Tot dan toe was NSC de grootste partij in de meeste polls geweest. Ze stond daarin dan weliswaar niet op 47 zetels, maar wel rond de 30.

Na de publicatie van zijn verkiezingsprogramma begon dat aantal in ras tempo te dalen. Zijn rechtse aanhangers haakten af zodra ze vernamen dat Pieter een mistige CDA-achtige koers zou gaan varen. De linkse medestanders van NSC lieten het om dezelfde reden afweten. Zouden de verkiezingen een maand later hebben plaatsgevonden, dan had hij vermoedelijk niet meer dan 15 zetels of nog minder overgehouden.

De neergang werd versterkt doordat onduidelijk bleef of Omtzigt bereid was zijn intrek in het Torentje te nemen als NSC als grootste zou eindigen. Natuurlijk had hij daar geen trek in. Een premier moet compromissen sluiten en pseudo- oplossingen presenteren alsof ze ideaal zijn. Voor dat soort halfslachtigheid voelde de heiligverklaarde Pieter uiteraard niets. Het zou hem als kritisch parlementariër ook niet gelegen hebben trouwens.

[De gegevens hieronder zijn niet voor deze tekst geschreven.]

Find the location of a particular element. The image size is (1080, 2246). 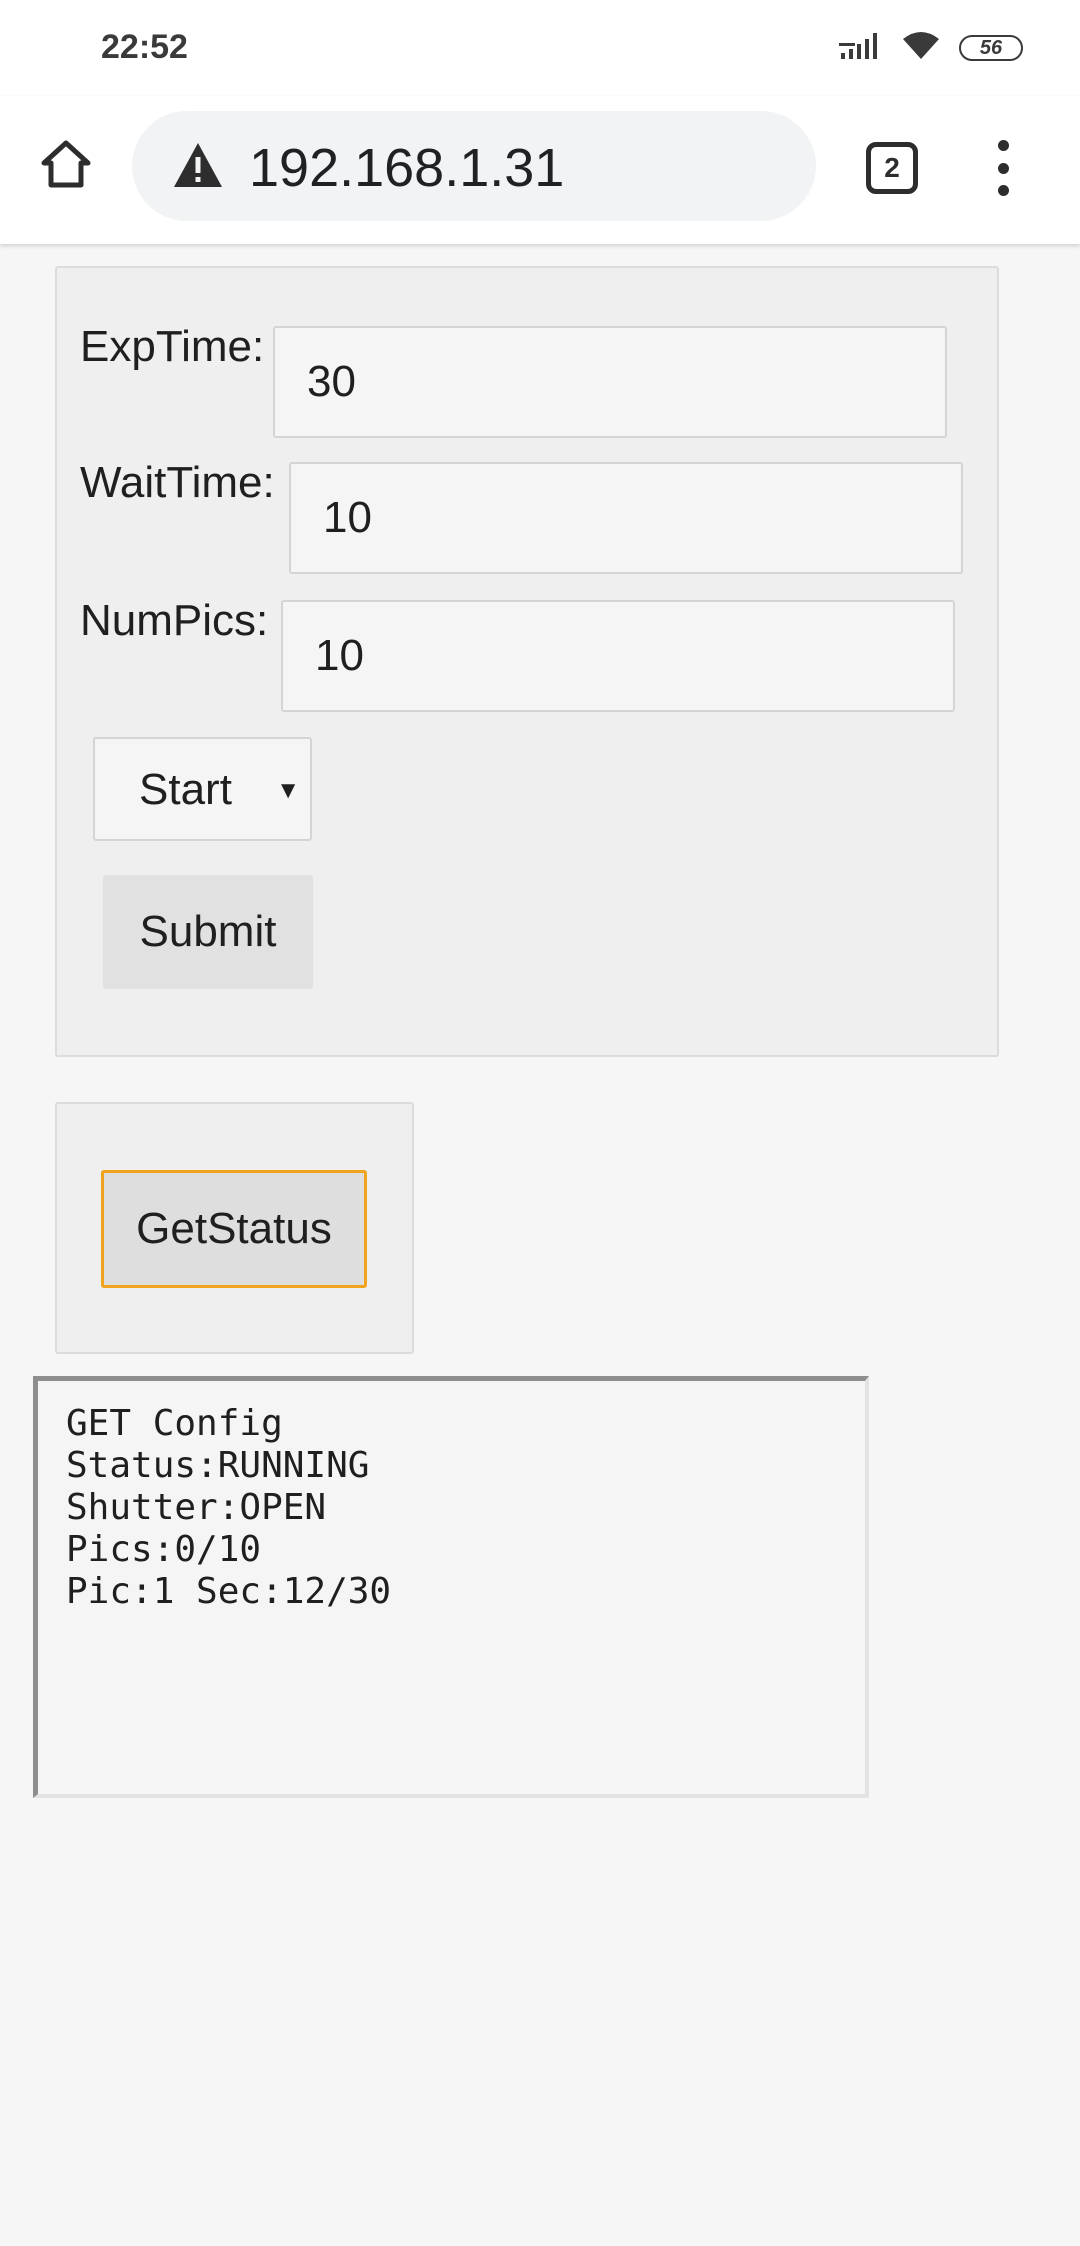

Door uitermate onuitgesproken te blijven als het premierschap aan de orde kwam, wist Omtzigt het onderwerp min of meer onschadelijk te maken. De verkiezingsuitslag verloste hem uiteindelijk van alle kopzorgen. NSC is niet de grootste partij, maar de nummer vier, dus over het Torentje valt nauwelijks te prakkezeren.

Hoe nu verder? Omtzigt zal de komende weken moeten bewijzen dat iedereen zich vergist die hem bij nader inzien het vertrouwen niet waard acht. Dat zal hem niet lukken. Gaat hij in een kabinet met de PVV zitten – of maakt hij dit mogelijk – dan zal hij zijn laatste linkse medestanders verliezen. Zijn extreemrechtse discipelen zullen verdwijnen omdat ze liever op de echte PVV – the real thing – stemmen.  Na de volgende verkiezingen houdt NSC hooguit 10 zetels over. Misschien eindigt het wel onder het echte CDA.